Selected text:
━━━━━━━━

August 04, 2011 By: NCVeditor Category: Community, Current Events, Jerry Elmer, Politics

Tim DeChristopher and the Defense of Necessity

by Jerry Elmer

Tim DeChristopher is the environmental and climate-change activist who was recently sentenced to two years in federal prison for an act of public, nonviolent civil disobedience.  On December 19, 2008, DeChristopher disrupted a federal auction in Utah of oil and gas drilling lease rights.  DeChristopher participated in the auction, openly and publicly, posing as a real bidder.  His high bids won rights to 14 separate parcels totaling 22,500 acres of land, for $1.8 million.  DeChristopher had no intention of paying; he had scooped the parcels as a means of making a dramatic public statement about the dangers of climate change. DeChristopher follows a long and noble tradition of civil disobedience that includes other practitioners such as Thoreau, Gandhi, and Martin Luther King, Jr.

At trial, DeChristopher attempted to present a defense based on the legal concept of “necessity.”  This, too, is a classic for people who commit civil disobedience.  Basically, the defense of necessity posits that a person had to violate a lesser law in order to avert a greater evil from occurring.  For example, no one would prosecute you for the crime of breaking and entering if you broke into a neighbor’s burning house to carry a sleeping infant to safety.  The defense of necessity says it is okay to break a small law (say, breaking and entering) in order to avoid a much greater evil (say, the death of the sleeping baby).

The prosecutor in the DeChristopher case, John Huber, argued that DeChristopher should not even be allowed to present the necessity defense because it would “encourage improper jury nullification.”  Black’s Law Dictionary defines jury nullification as:  “A jury’s knowing and deliberate rejection of the evidence or refusal to apply the law because the jury wants to send a message about some social issue that is larger than the case itself or because the result dictated by the law is contrary to the jury’s sense of justice, morality, or fairness.”  Black’s Law Dictionary 936 (9th ed. 2009).

On a superficial level, Mr. Huber was right:  there is a connection between DeChristopher’s assertion of the defense of necessity and the broader concept of jury nullification.  But in a deeper and more important sense, Mr. Huber is profoundly mistaken.  The root of Mr. Huber’s error is grounded in the definition and meaning of nonviolent civil disobedience.

Defense of Necessity

The defense of necessity is a concept of venerable antiquity.  It was recognized at common law in England no later than 1551.  In Reniger v. Fogossa, 75 Eng. Rep. 1 (Ex. Ch. 1551), in order to avoid a dangerous storm at sea, the defendant, Fogossa, violated a statute in the way he docked his ship.  By the strict terms of the statute, Fogossa should have forfeited the goods on board.  Fogossa pled the defense of necessity and prevailed.  The court held: “[A] man may break the words of the law, and yet not break the law itself…. And therefore the words of the law … will yield and give way to some acts and things done against the words of the same laws, and that is, where the words of them are broken to avoid greater inconveniences, or through necessity.” Id. at 29.

This was a classic statement of the defense.

━━━━━━━━

Supplied information:
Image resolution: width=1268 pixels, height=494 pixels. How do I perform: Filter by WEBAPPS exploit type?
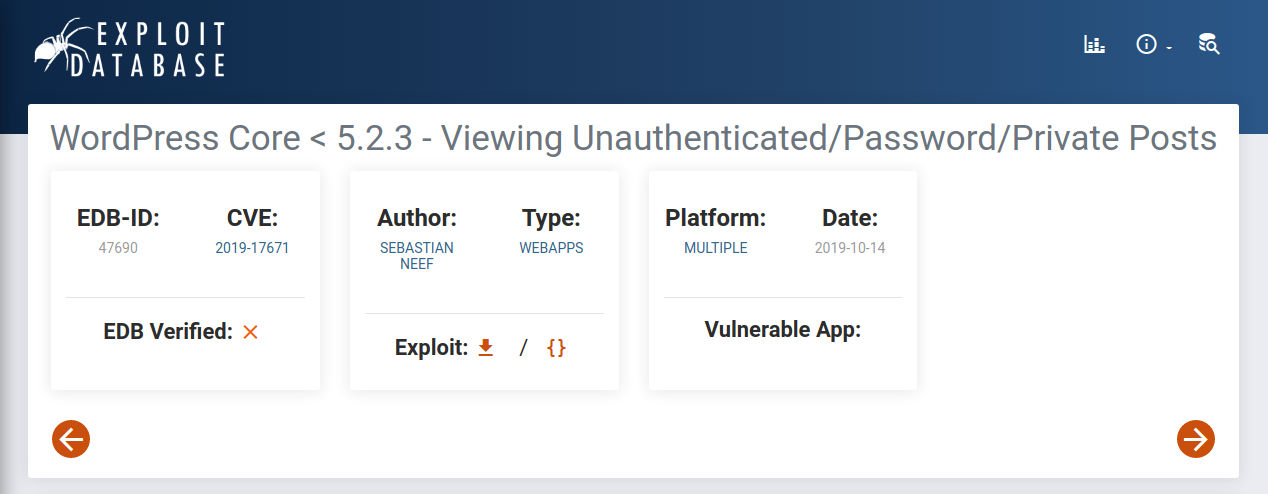(551, 248)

━━━━━━━━

Task prompt: Repeat word for word the part of the article on Tim DeChristopher from "At trial, DeChristopher" to "the sleeping baby).". The listing has nothing to do with the article on Tim DeChristopher.

Response:
At trial, DeChristopher attempted to present a defense based on the legal concept of “necessity.”  This, too, is a classic for people who commit civil disobedience.  Basically, the defense of necessity posits that a person had to violate a lesser law in order to avert a greater evil from occurring.  For example, no one would prosecute you for the crime of breaking and entering if you broke into a neighbor’s burning house to carry a sleeping infant to safety.  The defense of necessity says it is okay to break a small law (say, breaking and entering) in order to avoid a much greater evil (say, the death of the sleeping baby).